自分にかけた誓いのような戒めを、掛け直す。もう一呼吸置いた彼女は、冷静さという鉄の仮面を既に付け直していた。
「わかった。すぐに連絡する。五虎退と物吉は髭切の手当てをしてあげて。連絡が終わったらすぐにいくから。歌仙、状況を伝えるために一緒に来てもらってもいい?」
「もとより、そのつもりだよ」
段取りが決まれば話は早い。藤は歌仙を伴い、足早に自室へと向かった。
特に連絡を取りたいことがなければ、藤にとって政府というのは何だか縁がない、遠い世界のようなものという印象が強かった。だから、政府から貰った連絡用の小型端末も、個人的な調べ物以外でほとんど使ったことがなかった。
彼女にとっての政府は、学校の中における職員室、あるいは校長室のようなものだ。名前だけは馴染みはあるが、率先して入っていきたい場所でもない。
しかし、今はそんな好き嫌いを言っている場合ではなかった。慣れない手つきで、教えられた政府用の緊急連絡先を呼び出すボタンを押す。

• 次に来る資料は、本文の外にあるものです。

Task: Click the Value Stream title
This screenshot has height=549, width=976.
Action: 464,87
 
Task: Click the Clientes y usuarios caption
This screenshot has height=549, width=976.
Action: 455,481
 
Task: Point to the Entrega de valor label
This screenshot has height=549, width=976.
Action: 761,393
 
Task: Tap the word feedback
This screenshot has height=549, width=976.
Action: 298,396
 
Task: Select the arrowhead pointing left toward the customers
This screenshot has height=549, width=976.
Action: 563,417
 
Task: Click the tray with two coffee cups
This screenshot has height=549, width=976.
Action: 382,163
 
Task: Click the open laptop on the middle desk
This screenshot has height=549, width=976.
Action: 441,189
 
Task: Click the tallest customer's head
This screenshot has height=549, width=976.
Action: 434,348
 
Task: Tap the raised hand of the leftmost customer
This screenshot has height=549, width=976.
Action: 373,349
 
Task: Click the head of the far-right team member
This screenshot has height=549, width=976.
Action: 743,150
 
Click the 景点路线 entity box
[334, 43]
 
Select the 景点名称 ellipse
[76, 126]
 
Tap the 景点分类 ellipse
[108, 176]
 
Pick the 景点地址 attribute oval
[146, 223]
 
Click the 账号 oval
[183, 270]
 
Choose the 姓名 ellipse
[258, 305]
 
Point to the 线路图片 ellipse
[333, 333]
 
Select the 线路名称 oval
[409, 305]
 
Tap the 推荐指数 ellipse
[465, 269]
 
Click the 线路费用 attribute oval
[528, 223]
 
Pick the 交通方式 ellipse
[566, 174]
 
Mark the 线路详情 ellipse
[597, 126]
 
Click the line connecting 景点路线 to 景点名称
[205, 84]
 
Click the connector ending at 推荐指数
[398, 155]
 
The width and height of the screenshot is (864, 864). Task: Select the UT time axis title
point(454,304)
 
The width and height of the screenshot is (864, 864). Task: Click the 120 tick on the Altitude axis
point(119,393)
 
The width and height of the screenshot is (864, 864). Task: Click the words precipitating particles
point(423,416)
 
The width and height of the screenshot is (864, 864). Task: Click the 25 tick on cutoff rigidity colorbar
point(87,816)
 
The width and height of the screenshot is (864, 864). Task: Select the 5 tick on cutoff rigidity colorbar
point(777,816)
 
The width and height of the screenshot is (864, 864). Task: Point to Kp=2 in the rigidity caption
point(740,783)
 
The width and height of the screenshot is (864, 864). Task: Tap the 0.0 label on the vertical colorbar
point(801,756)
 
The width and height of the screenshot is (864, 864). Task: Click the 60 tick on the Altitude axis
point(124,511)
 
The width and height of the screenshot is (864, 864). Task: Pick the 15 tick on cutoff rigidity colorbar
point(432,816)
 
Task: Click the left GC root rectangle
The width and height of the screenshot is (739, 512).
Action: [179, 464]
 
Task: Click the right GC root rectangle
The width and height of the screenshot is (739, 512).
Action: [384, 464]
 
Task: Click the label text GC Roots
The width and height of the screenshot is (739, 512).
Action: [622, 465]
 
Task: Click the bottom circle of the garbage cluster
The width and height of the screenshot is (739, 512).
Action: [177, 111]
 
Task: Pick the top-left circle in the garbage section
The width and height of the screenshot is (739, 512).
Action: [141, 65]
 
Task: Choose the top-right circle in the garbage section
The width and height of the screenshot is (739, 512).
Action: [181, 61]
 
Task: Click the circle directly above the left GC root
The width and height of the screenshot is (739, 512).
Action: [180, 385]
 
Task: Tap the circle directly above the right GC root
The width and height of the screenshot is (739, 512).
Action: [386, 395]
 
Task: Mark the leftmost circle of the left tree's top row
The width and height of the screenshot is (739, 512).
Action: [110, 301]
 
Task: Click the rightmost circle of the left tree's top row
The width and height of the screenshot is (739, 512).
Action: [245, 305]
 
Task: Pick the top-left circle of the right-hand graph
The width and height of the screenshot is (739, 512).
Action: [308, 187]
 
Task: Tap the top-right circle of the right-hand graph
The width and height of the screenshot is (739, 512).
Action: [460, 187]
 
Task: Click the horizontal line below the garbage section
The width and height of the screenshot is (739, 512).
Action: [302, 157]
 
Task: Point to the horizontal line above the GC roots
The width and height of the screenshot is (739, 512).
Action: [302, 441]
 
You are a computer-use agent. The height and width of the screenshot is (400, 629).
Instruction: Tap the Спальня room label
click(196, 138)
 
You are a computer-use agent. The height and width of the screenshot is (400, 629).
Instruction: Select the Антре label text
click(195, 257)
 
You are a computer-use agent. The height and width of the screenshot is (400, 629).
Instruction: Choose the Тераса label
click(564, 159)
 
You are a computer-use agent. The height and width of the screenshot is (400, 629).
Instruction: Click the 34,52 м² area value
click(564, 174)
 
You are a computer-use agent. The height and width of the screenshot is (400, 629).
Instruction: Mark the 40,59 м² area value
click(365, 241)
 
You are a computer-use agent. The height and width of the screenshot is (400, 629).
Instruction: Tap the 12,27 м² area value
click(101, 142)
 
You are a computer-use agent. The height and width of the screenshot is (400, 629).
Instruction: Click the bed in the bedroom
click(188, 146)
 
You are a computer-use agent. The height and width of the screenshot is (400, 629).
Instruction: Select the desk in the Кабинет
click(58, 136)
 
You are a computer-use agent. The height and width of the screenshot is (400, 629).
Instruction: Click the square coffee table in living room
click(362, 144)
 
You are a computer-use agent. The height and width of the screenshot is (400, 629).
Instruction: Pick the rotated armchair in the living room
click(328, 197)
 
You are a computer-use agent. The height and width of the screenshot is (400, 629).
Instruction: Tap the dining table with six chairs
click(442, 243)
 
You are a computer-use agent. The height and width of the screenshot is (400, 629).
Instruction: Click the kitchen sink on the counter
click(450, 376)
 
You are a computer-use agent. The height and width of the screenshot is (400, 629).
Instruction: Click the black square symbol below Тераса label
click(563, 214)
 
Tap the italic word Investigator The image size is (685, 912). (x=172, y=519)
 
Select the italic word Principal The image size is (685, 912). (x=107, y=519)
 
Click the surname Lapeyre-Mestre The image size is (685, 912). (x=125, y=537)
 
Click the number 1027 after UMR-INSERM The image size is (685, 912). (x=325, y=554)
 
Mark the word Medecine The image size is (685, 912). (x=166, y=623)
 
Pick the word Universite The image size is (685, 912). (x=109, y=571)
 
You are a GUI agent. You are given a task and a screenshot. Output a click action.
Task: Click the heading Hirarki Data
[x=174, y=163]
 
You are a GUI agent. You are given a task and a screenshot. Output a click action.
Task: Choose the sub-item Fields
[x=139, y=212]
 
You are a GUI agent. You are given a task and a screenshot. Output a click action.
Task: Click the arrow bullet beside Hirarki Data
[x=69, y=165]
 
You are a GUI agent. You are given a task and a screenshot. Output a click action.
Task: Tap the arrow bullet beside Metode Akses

「君は……富塚が担当している藤、という審神者様だね。一体どうしたんだい?」
入電のための通知音が聞こえたと思ったら、半透明の画面が端末から浮かび上がる。投影された画面から相手の顔を見つつ会話ができるホログラム通信という技術は、歴史修正主義者の戦いの場においては、こうして当たり前のように使われていた。
藤の連絡に出たのは、受付係らしい初老の男性だ。夜更けということもあって、彼の顔には疲労の色が滲んでいたが、相手に遠慮をしている場合では無かった。
「本日の出陣で敵を仕留めきれず、刀剣男士が撤退をしたため、増援をお願いしたいんです」
声がひっくり返りそうになるも、どうにか堪える。努めて冷静でいようとしたのが、功を奏したようだ。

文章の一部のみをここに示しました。